André Pratte, éditorialiste en chef
La Presse

En publiant le texte de Fleur-de-lys, j'ai voulu illustrer un phénomène préoccupant, la piètre qualité du français écrit au Québec, que nous sommes à même de constater dans l'abondant courrier que nous recevons. J'ai voulu aussi souligner ce qui me paraît être un paradoxe, soit que beaucoup de Québécois qui défendent le fait français avec vigueur n'investissent pas cette même passion dans la maîtrise de cette langue.

Fleur-de-lys a écrit ce courriel avec l'intention clairement exprimée de le voir publier.
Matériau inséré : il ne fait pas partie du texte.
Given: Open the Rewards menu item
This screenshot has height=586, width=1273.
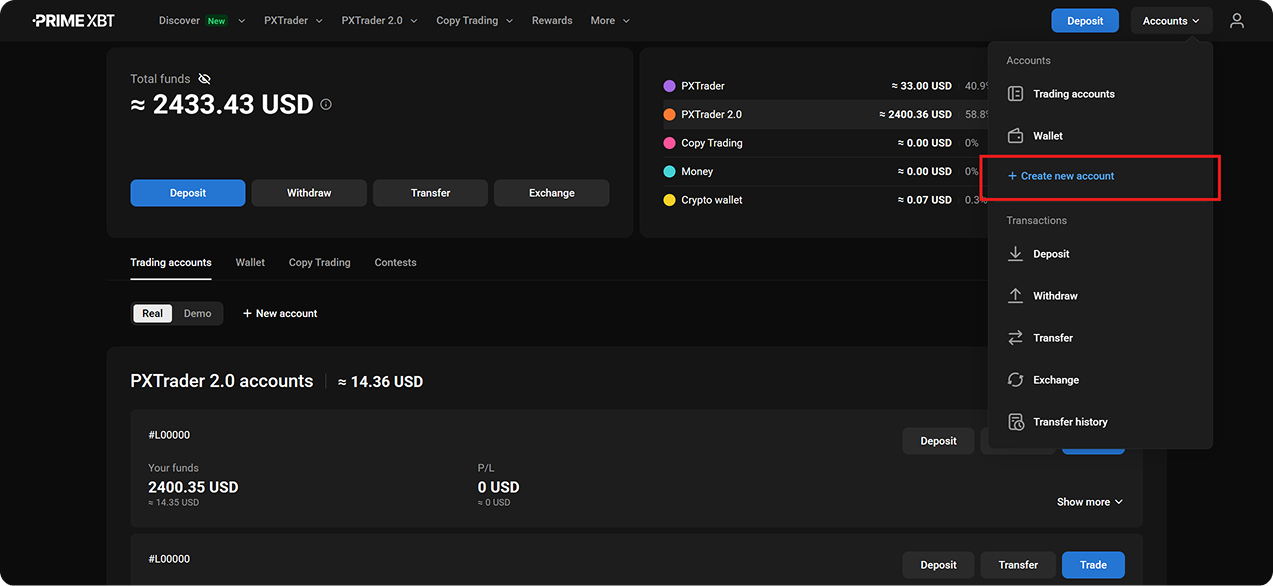Looking at the screenshot, I should pyautogui.click(x=551, y=20).
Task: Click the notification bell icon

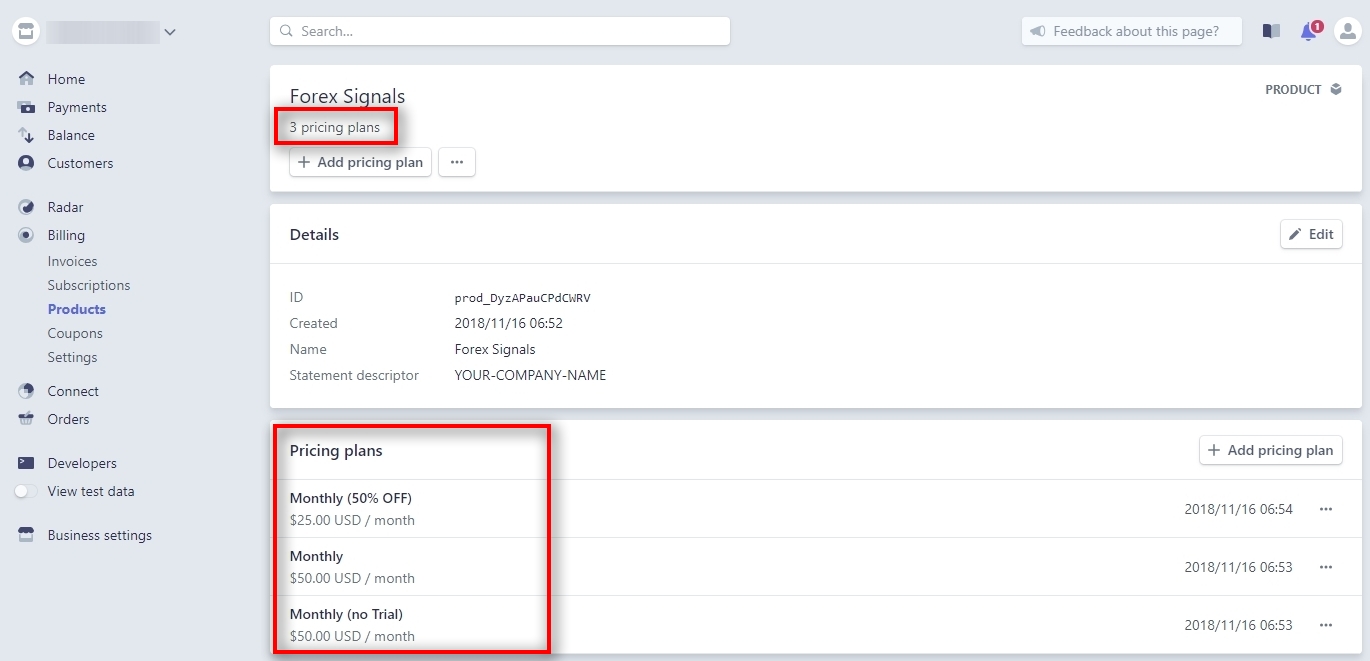Action: click(1308, 32)
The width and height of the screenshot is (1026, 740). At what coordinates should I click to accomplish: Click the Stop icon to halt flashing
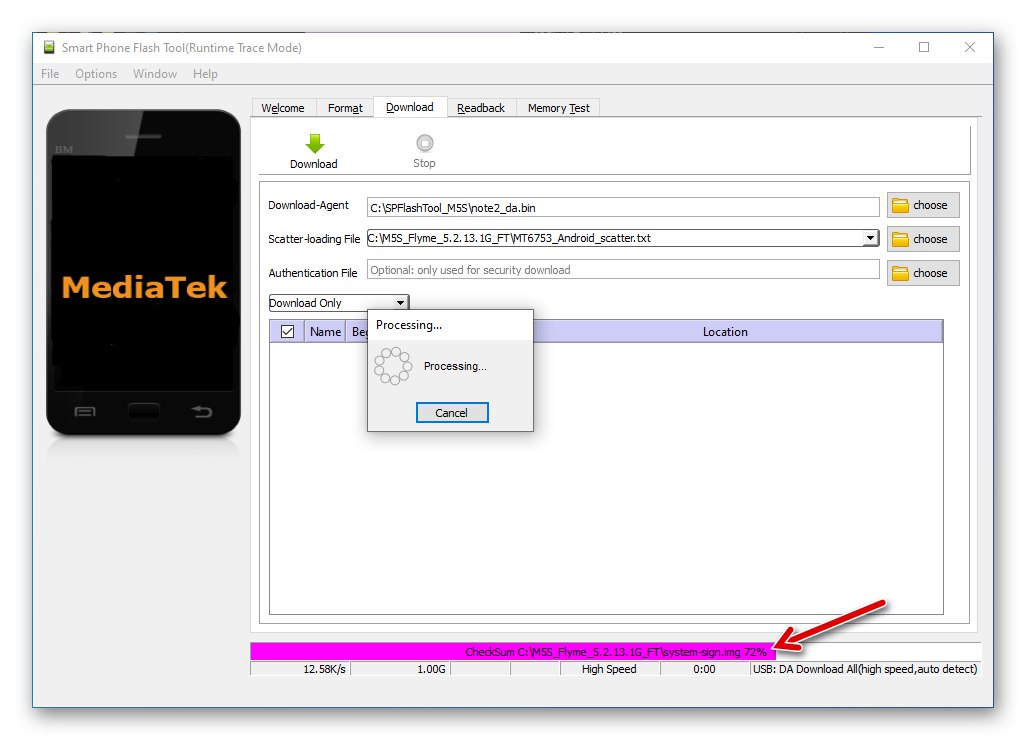[x=424, y=143]
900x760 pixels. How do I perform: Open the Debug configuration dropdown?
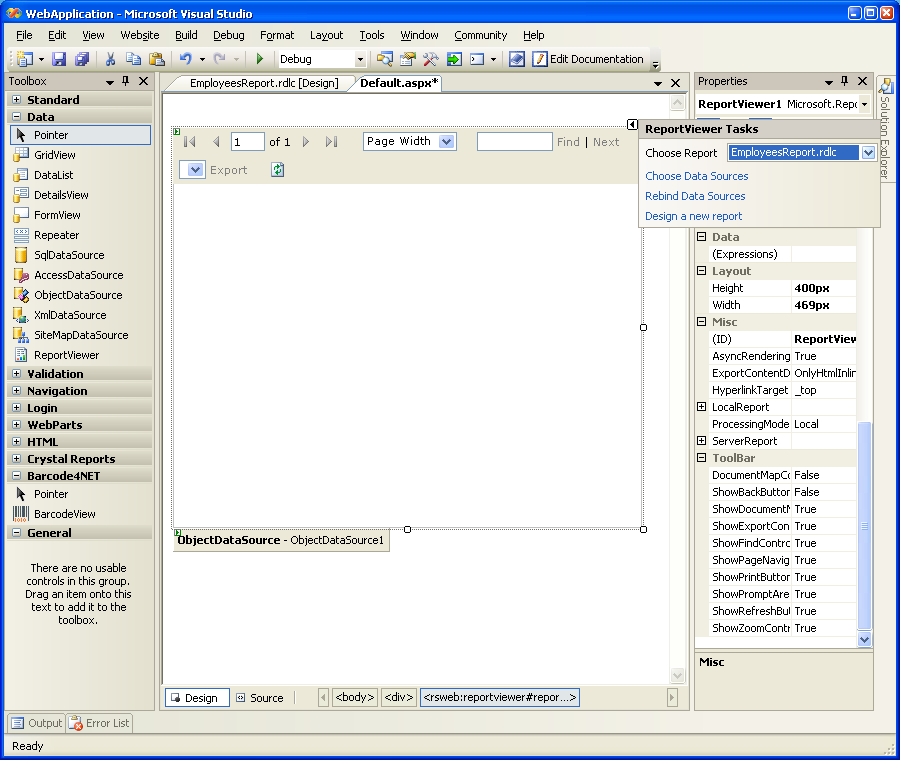coord(360,60)
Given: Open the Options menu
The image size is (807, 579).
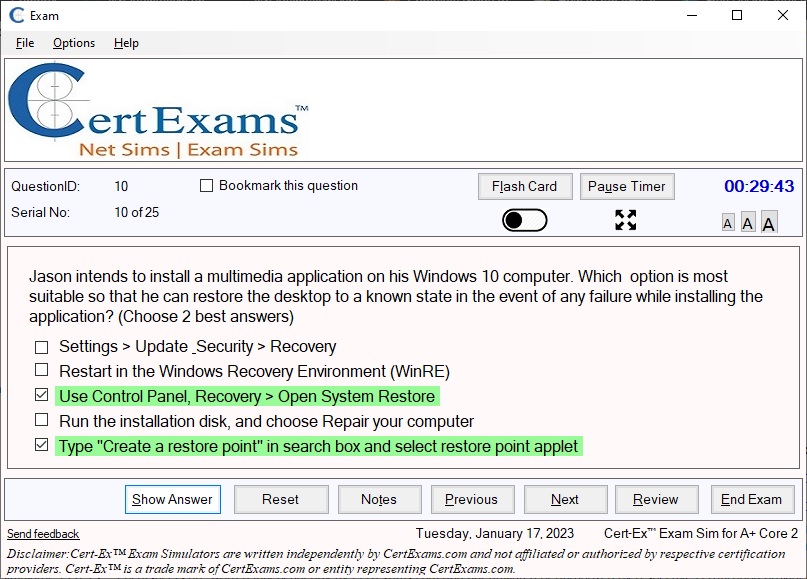Looking at the screenshot, I should point(72,43).
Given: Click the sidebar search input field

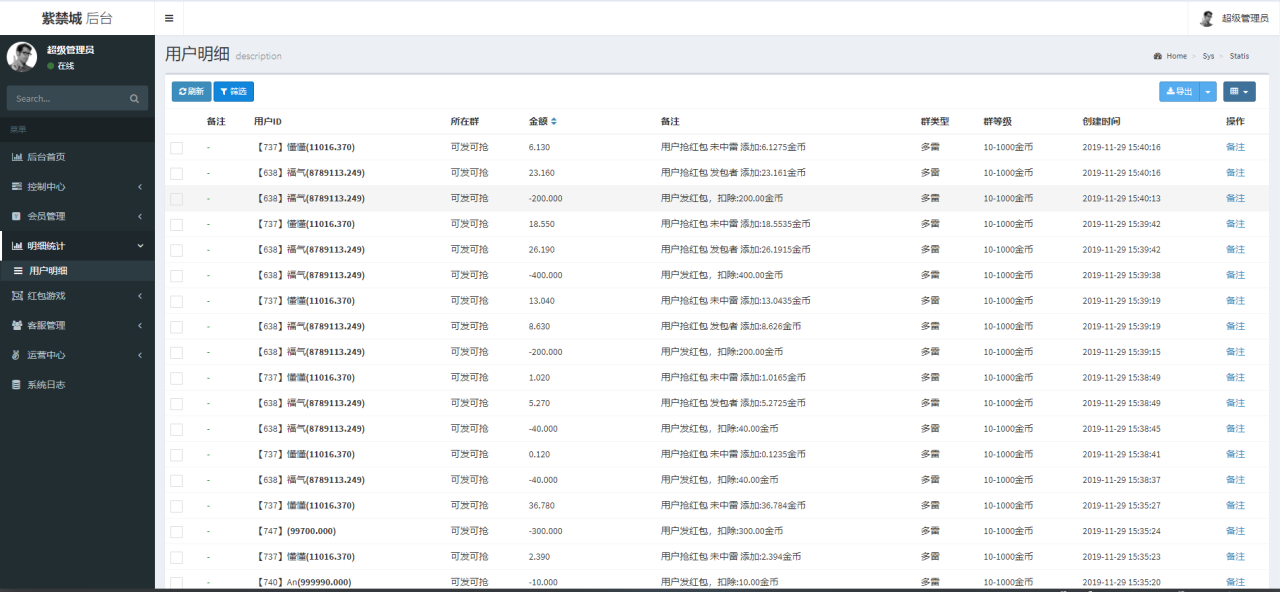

Dans ces circonstances, il est révélateur qu'il ait fait tant de fautes. Soit il est incapable de faire mieux, ce qui illustre les faiblesses de l'école et de notre environnement culturel; soit il ne s'est pas donné la peine de bien écrire, ce qui témoigne de notre laisser-aller collectif à cet égard.

Comme Fleur-de-lys n'est nulle part identifié, je vois mal comment il ou elle pourrait être humilié par la publication de son texte. Qui pourrait le reconnaître? D'une certaine façon, c'est là tout le drame: Fleur-de-lys n'est pas une exception.